Neurofilament protein is a biomarker for neuronal death and axonal loss. It has previously been shown that rapidly progressive neurodegenerative disorders such as PSP and multiple system atrophy have higher mean levels of NFL than the more slowly progressive Parkinson’s disease [31]. From our clinical experience, moderate to severe regional atrophy on neuroimaging at the time of CSF sampling is often reflected in elevated NFL levels. In our neuropathological cases, however, there was no correlation between NFL levels at the time of lumbar puncture and the degree of degeneration and estimated overall severity at the time of death. In addition, blood–brain barrier dysfunction, measured by the CSF/serum albumin ratio, did not seem to contribute to the differences in NFL between subtypes. To establish whether high NFL levels in CSF reflect aggressive or rapid neuronal breakdown, longitudinal studies of clinical progression, neuroimaging and CSF sampling will need to be performed.

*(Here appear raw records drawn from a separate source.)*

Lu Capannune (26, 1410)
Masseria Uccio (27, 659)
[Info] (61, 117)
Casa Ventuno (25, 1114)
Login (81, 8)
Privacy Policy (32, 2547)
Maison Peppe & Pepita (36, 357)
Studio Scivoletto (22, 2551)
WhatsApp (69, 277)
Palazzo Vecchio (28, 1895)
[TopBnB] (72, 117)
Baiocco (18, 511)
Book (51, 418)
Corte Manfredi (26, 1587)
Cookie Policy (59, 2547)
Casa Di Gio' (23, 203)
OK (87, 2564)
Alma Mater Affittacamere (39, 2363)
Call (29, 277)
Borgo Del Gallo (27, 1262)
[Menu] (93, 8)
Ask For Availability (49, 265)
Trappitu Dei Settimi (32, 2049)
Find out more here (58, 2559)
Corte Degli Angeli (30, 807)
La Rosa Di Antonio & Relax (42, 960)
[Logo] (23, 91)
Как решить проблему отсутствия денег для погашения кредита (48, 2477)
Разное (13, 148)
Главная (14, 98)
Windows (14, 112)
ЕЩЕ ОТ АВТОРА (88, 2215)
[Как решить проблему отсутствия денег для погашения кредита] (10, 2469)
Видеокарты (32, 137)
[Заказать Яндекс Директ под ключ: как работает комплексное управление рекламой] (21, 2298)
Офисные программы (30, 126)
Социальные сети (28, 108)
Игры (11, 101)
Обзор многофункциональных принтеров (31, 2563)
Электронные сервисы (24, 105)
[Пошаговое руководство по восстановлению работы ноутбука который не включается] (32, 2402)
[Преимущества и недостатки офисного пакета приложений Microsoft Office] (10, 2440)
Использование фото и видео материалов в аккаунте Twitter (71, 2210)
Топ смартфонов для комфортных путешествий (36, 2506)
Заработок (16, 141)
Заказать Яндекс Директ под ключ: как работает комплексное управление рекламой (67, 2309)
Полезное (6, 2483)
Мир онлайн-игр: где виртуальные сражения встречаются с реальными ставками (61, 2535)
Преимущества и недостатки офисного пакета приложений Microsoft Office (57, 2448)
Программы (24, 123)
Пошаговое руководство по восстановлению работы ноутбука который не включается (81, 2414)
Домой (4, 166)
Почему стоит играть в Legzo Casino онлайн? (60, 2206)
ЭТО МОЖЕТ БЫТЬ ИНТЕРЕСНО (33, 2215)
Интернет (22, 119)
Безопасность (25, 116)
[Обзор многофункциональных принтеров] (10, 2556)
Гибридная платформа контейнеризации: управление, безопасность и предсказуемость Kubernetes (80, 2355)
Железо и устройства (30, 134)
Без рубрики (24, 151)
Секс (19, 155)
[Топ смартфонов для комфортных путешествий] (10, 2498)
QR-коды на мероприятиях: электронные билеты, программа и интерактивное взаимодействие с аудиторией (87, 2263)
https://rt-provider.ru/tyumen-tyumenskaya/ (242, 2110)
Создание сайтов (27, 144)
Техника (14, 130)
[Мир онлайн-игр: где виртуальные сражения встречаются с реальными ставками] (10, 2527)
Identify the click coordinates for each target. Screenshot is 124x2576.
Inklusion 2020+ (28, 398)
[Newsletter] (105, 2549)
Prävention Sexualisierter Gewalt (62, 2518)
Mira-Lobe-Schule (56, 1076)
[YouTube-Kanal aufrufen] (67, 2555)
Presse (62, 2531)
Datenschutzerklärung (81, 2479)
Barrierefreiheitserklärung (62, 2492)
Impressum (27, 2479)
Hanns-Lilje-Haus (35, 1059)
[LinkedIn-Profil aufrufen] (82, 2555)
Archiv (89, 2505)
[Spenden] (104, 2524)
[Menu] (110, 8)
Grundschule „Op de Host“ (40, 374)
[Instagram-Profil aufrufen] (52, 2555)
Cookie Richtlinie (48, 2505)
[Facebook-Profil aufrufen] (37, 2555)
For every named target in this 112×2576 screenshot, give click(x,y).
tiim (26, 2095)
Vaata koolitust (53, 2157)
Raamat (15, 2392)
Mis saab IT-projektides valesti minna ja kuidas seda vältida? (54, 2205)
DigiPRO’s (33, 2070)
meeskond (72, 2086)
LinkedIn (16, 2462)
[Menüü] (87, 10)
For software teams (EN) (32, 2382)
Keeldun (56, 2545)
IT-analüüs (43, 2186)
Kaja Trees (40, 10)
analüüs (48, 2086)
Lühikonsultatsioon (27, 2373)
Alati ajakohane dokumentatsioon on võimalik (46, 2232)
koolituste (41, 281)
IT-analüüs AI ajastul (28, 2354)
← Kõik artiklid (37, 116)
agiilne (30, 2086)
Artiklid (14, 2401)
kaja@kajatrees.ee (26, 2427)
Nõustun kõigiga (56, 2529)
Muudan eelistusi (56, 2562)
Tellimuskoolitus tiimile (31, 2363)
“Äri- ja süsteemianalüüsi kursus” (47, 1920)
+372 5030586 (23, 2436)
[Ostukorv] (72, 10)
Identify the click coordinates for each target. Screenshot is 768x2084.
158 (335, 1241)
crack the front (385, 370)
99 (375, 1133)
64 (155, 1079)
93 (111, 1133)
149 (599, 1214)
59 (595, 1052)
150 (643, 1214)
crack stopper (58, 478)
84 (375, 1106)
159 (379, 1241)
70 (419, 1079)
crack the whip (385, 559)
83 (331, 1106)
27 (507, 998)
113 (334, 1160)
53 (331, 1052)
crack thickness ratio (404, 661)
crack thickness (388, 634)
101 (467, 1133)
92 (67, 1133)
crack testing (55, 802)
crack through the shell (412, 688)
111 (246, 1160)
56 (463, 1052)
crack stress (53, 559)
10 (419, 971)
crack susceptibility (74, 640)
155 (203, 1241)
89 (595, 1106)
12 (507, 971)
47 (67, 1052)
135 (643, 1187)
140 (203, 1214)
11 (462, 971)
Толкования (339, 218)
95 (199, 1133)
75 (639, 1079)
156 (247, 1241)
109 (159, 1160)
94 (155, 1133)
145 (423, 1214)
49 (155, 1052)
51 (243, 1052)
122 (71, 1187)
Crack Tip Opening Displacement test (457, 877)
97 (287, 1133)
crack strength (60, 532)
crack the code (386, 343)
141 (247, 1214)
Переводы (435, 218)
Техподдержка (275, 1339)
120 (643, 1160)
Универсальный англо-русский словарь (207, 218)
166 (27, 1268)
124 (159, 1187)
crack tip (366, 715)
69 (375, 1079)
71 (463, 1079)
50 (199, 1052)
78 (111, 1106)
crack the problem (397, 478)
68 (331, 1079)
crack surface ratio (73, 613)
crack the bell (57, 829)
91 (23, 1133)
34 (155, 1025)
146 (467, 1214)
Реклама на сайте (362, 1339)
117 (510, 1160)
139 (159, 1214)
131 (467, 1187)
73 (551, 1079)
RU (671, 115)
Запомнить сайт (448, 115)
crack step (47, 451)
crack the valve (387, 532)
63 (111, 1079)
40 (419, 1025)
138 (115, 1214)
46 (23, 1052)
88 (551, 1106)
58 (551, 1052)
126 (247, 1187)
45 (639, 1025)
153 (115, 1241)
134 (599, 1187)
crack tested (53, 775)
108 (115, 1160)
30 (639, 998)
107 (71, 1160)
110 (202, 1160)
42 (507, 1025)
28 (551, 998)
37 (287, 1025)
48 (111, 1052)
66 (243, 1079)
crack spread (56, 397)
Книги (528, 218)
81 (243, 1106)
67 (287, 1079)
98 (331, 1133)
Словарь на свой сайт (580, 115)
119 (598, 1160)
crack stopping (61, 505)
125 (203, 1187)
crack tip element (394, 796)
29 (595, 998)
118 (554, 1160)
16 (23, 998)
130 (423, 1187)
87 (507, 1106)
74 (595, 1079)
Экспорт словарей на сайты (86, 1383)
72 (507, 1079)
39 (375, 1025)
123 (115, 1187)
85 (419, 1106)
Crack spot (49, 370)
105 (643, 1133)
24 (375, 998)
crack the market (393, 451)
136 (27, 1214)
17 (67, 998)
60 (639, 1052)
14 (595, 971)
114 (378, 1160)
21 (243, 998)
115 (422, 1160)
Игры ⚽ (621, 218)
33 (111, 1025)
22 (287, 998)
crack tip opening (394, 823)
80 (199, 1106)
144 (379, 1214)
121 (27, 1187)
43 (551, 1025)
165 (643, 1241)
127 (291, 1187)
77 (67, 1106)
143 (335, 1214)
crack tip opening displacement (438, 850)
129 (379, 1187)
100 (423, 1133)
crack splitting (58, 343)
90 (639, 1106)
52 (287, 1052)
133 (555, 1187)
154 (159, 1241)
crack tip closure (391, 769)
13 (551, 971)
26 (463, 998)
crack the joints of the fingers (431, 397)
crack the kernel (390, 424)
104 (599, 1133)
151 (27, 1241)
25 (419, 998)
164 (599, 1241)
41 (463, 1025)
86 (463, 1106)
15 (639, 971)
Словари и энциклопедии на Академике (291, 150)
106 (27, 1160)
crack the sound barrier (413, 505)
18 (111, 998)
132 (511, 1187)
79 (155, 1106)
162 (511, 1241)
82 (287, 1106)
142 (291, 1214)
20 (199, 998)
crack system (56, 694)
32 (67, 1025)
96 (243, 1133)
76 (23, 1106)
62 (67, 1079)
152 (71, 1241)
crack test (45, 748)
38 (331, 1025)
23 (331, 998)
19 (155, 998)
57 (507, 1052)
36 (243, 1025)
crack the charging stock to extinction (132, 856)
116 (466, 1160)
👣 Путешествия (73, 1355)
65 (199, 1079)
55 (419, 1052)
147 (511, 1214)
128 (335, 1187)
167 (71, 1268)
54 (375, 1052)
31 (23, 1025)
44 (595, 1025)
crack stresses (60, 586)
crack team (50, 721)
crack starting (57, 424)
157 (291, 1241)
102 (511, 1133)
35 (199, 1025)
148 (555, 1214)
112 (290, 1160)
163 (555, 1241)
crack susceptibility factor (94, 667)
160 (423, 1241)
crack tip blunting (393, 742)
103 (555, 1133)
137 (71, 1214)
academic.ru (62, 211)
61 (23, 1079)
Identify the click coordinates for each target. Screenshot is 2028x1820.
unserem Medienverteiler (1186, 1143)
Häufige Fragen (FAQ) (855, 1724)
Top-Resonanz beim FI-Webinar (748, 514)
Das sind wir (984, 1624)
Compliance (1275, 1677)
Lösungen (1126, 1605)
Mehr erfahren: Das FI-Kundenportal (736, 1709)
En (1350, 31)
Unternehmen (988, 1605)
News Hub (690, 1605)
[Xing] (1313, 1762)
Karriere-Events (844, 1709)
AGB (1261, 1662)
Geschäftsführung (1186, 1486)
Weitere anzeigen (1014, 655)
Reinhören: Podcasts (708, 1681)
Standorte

Two out of the 10 neuropathologically verified FTD cases showed high levels of NFL exceeding 3000 ng/L. In a previous study, a small fraction of patients within a larger set of clinically diagnosed patients with FTD had particularly high NFL levels [32]. Similarly, in a meta-analysis of CSF NFL levels in dementia, a small number of FTD patients in each study group had particularly high levels of CSF NFL and NFH [17]. As these authors suggested, it is likely that there is an important subgroup within the FTD spectrum with higher CSF NFL levels.

FTD-MND is exclusively associated with tau-negative pathology. There is a close relationship between FTD-MND and ALS, and several studies have shown high NFL levels in ALS, especially in the most rapidly progressing cases [19, 20].

Conclusions

NFL and other CSF biomarkers may be useful for the discrimination between different forms of FTD disorders, especially the primary progressive aphasias. Furthermore, NFL levels may indicate the underlying pathology, with a high NFL level corresponding to a tau-negative pathology, most often of the TDP-43 type. Further studies based on a larger population are needed to confirm our findings.